### TASK INSTRUCTIONS:
Transcribe only the lines in the data below falling between the line with "Click the Public visibility button" and the line with "Where should I", including those two lines, and leave out any picture.

### RECORDED DATA:
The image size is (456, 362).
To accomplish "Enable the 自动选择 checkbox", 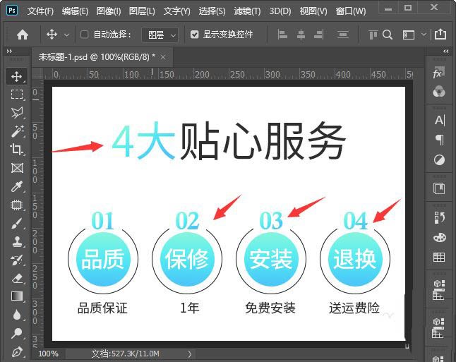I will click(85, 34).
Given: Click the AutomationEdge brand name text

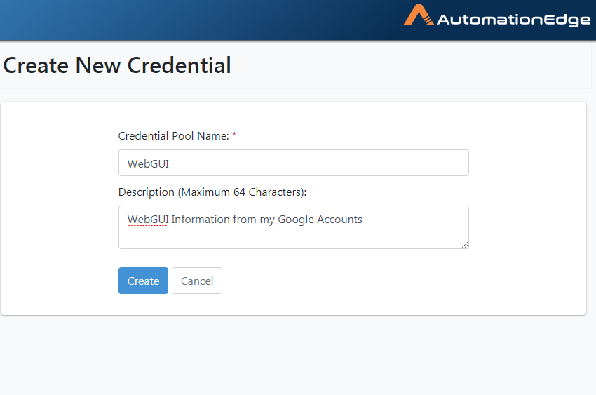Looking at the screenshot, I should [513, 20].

--

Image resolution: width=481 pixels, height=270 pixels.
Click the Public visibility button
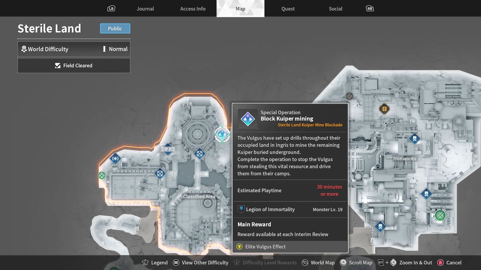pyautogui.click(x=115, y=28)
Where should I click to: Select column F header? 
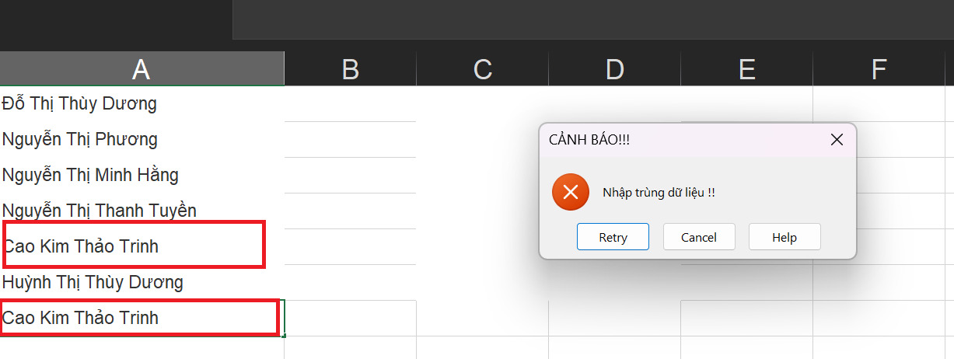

### TASK ANSWER:
Click the Public visibility button
pyautogui.click(x=115, y=28)
Where should I click to: Select column F header? 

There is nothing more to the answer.